Former City Councilmember Ray Koernig is on a mission to name the Littleton Museum building after its first director, Robert J. McQuarie.

“Bob was such a hands-on person and so into the community,” said Koernig, recalling how McQuarie once dressed up like Littleton’s founder, Richard Little, and went around town planting stakes in peoples’ yards, pretending to plat the city.

When the Arapahoe County Sheriff’s Office bought the land on the hill south of Littleton Courthouse, McQuarie hatched a plan to save the historic Fred Bemis house that sat there. He moved it to the museum, where today it’s known as the 1890s farmhouse. He also set up the schoolhouse and the blacksmith shop, and held an actual community barn-raising.

“He really wanted it to be more than just a storage place for butter churns,” Koernig said. “He really wanted it to be a living-history museum.”

Tim Nimz, the current director, says McQuarie certainly was a visionary.

“When you talk about people who had a lasting impact on Littleton, Bob was really one of those people,” he said.

Koernig himself has deep ties to the museum. His council rezoned the property from residential to park, and his wife, Mary, succeeded McQuarie as director. When Koernig’s teenage daughter, Kate, died tragically from a heart condition, a memorial fund was established in her name; the proceeds went to authentically furnish the schoolhouse, which is an integral part of the educational summer camp McQuarie developed to give kids the opportunity to experience pioneer life.

“We wanted to do something in the community, for the community, and she had loved that summer camp,” said Koernig. “We wanted to do something that would last.”

He stressed that he’s not out to change the name of the museum, which just happened a couple years ago when the word “Historic” was dropped.
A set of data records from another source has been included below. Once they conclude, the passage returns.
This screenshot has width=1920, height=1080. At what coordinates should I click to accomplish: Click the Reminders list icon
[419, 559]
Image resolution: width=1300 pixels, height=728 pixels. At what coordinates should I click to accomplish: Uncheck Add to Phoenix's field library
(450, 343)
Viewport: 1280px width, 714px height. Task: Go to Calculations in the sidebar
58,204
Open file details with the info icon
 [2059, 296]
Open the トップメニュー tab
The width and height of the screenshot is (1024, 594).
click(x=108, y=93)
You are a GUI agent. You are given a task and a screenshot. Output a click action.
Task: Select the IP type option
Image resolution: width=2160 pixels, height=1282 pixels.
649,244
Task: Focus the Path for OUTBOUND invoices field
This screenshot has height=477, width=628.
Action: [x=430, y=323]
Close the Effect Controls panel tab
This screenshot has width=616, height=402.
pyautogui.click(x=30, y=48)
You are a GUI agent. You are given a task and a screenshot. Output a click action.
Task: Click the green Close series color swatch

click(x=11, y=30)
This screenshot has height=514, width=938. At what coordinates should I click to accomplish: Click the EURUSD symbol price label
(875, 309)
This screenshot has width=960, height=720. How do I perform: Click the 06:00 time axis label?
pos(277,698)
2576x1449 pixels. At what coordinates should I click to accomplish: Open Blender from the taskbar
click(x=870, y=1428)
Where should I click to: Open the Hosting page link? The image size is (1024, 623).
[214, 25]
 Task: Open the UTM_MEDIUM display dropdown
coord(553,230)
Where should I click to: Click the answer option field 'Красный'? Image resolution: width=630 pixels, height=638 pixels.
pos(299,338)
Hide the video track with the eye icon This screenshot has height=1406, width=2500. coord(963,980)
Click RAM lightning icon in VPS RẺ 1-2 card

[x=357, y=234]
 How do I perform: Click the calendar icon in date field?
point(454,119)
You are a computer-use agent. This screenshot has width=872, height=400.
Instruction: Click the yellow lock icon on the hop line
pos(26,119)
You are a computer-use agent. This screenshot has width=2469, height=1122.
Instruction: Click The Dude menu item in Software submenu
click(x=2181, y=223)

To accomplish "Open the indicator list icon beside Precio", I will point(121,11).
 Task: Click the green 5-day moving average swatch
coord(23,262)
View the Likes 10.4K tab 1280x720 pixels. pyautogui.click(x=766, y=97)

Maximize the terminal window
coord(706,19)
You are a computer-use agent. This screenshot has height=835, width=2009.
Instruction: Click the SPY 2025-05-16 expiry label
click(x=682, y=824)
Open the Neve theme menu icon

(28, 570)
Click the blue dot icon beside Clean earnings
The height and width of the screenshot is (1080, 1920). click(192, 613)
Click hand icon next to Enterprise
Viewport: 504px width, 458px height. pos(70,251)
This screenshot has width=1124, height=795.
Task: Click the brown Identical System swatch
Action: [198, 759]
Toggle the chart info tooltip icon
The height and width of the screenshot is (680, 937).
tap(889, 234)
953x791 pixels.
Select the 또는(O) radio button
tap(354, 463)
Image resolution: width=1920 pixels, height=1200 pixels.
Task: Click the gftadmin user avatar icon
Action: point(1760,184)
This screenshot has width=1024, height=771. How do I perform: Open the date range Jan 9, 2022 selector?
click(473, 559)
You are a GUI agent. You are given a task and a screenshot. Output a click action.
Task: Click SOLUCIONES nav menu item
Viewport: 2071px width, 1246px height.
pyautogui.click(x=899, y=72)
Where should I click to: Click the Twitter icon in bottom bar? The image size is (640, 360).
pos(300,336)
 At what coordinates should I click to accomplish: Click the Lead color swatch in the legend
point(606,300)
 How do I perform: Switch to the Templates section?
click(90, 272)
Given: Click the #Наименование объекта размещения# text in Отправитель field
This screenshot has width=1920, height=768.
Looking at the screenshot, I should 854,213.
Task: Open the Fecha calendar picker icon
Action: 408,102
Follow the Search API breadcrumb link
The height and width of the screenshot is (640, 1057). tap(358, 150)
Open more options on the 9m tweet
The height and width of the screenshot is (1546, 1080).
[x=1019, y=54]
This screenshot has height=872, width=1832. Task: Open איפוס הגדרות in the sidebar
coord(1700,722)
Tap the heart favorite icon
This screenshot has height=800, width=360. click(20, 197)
Under Koernig’s proposal, the Littleton Museum would be housed in the Robert J. McQuarie Building.

Nimz said the museum board is in the process of creating a naming policy, and city council would have to approve any suggestions. He added that conversations about naming the building might include other options, perhaps involving the Ketring family name. The original building was their home, though not much other than the stone wall in front remains.

“The property gave Bob the raw material,” Nimz said. “You’d kind of have to put that in the hopper if you’re looking at naming.”